▸ **DATA RECORDS**:
====

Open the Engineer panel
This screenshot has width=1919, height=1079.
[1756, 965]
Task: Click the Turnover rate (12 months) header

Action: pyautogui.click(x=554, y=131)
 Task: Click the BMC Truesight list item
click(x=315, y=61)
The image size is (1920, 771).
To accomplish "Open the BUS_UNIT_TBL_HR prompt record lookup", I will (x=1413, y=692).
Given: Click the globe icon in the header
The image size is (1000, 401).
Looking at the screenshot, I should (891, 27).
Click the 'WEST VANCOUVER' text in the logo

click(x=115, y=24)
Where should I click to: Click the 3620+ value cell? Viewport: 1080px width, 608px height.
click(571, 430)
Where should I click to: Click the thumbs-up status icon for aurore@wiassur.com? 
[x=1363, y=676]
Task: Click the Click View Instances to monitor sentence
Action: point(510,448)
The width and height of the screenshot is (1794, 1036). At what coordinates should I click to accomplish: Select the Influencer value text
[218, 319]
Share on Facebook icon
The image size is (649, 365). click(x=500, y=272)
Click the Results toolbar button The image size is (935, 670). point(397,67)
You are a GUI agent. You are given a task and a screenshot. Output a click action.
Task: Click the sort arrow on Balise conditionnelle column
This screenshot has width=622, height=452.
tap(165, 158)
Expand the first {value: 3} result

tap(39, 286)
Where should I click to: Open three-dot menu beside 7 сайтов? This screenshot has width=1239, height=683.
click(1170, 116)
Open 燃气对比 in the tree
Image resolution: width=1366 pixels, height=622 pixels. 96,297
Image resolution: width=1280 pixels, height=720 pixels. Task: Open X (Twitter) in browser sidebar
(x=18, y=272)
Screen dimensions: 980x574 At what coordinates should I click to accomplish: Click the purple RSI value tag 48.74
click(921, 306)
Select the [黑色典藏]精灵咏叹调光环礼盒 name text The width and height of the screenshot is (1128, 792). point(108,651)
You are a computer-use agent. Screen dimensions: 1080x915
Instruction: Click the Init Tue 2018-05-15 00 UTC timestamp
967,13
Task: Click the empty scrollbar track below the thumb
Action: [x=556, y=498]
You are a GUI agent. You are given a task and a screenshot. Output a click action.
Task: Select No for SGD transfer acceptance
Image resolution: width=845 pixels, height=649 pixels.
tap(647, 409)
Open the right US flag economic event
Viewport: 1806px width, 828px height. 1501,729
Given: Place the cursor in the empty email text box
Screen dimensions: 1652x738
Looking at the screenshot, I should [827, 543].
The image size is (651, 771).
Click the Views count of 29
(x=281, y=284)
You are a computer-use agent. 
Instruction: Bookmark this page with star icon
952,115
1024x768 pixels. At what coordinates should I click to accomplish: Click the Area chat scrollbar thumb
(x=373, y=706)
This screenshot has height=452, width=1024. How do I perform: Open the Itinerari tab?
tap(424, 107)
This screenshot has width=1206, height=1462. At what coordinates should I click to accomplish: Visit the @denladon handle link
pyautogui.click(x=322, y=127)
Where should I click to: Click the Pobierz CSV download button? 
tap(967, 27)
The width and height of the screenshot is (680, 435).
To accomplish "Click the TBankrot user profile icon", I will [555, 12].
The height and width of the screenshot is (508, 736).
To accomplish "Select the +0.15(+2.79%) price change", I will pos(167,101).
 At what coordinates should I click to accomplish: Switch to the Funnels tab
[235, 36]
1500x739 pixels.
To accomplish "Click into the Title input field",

====

▸ **ACTION ITEM**:
Every line above that holds "agent" should be copied out.

▸ **ANSWER TO THIS EXERCISE**:
You are a GUI agent. You are given a task and a screenshot. Output a click action.
You are a computer-use agent. Screen dimensions: 1080x915
You are a GUI agent. You are given a task and a screenshot. Output a click action.
You are a computer-use agent. 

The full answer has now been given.